Observations of the damages to high-rise reinforced concrete (RC) wall building structures caused by by recent earthquakes in Chile ($M_w$ 8.8, February 2010) and New Zealand (February 2011, $M_L$ 6.3) have generally exceeded expectations. Firstly, this study estimated the seismic damage levels of 15-story RC box-type wall building structures using the analytical models calibrated by the results of a shaking table test on a 1:5 scale 10-story RC box-type wall building model. Then, the seismic fragility analysis of the prototype model was conducted by using the SAC/FEMA method and the incremental dynamic analysis (IDA).

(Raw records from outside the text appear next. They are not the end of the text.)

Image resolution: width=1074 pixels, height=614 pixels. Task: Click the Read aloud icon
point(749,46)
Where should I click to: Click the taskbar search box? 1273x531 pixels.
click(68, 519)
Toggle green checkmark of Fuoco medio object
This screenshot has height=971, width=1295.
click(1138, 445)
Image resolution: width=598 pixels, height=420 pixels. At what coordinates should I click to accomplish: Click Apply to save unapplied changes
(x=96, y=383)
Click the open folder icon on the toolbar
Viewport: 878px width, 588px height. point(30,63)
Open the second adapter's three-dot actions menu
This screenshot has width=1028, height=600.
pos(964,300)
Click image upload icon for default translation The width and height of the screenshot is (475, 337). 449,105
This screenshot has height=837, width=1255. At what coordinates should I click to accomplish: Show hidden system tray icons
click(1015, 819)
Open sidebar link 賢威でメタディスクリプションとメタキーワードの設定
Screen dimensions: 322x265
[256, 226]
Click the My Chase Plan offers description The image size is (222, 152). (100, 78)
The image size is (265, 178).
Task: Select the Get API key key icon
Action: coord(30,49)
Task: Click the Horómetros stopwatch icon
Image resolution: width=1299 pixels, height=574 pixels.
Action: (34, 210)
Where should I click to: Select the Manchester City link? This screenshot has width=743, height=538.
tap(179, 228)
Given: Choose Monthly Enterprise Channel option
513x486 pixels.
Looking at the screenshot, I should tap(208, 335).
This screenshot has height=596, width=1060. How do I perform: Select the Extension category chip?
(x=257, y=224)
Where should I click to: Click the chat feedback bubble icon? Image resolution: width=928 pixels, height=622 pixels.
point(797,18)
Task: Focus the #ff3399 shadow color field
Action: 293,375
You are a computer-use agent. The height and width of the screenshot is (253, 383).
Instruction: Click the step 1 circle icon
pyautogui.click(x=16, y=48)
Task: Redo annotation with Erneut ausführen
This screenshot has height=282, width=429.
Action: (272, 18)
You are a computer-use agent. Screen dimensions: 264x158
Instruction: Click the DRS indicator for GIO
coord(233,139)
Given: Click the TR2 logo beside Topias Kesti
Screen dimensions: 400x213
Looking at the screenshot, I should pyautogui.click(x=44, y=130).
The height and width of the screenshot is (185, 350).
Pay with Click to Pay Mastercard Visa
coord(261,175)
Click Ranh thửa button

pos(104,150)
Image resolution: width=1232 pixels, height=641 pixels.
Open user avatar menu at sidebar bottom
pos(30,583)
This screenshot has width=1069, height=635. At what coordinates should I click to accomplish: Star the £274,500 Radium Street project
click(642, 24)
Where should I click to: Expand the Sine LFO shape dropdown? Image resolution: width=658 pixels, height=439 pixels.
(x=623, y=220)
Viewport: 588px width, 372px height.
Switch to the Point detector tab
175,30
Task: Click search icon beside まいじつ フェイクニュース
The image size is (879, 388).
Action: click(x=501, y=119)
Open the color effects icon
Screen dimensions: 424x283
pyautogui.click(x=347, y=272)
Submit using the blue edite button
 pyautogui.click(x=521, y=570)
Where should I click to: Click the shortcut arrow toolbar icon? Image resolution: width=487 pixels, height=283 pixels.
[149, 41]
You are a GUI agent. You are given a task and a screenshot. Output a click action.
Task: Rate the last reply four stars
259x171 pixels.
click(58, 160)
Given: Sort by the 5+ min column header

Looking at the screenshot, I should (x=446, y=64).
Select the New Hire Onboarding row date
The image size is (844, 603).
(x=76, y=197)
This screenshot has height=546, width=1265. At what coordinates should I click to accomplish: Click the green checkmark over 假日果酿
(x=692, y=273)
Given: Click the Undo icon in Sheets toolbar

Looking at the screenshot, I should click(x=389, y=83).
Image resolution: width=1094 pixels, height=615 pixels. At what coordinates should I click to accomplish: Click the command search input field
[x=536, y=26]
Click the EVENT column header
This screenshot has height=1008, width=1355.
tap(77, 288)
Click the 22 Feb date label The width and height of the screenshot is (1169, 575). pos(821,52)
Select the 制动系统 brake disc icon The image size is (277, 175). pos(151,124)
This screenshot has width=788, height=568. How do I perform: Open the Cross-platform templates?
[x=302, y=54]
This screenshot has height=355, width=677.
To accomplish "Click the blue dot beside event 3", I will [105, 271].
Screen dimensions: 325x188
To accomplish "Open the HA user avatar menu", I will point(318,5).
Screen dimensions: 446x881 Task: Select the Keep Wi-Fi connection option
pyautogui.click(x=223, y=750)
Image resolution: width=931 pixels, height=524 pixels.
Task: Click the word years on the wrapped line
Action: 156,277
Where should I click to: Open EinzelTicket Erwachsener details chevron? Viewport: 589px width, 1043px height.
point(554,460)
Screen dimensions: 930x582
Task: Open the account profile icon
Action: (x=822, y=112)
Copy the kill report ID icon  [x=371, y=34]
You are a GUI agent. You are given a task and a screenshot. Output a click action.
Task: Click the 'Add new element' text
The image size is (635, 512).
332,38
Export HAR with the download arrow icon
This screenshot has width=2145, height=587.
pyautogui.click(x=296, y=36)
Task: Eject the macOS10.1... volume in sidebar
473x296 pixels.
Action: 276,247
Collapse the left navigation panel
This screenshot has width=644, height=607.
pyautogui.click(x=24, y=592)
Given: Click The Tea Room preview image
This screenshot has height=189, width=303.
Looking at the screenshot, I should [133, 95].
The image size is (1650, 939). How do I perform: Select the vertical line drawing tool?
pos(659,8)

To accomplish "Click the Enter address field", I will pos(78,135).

To compensate for the uncertainties and variability of ground motion and its impacts on the prototype model, in the SAC/FEMA method, a total of 61 ground motion records were selected from 20 earthquakes, with a magnitude ranging from 5.9 to 8.8 and an epicentral distance ranging from 5 to 105km. In the IDA, a total of 11 ground motion records were used based on the uniform hazard response spectrum representing a return period of 2,475 years. As a result, the probabilities that the limits of the serviceability, damage control, and collapse prevention would be exceeded were as follows: from the SAC/FEMA method: 79%, 0.3%, and 0%, respectively; and from the IDA: 57%, 1.7%, and 0%, respectively.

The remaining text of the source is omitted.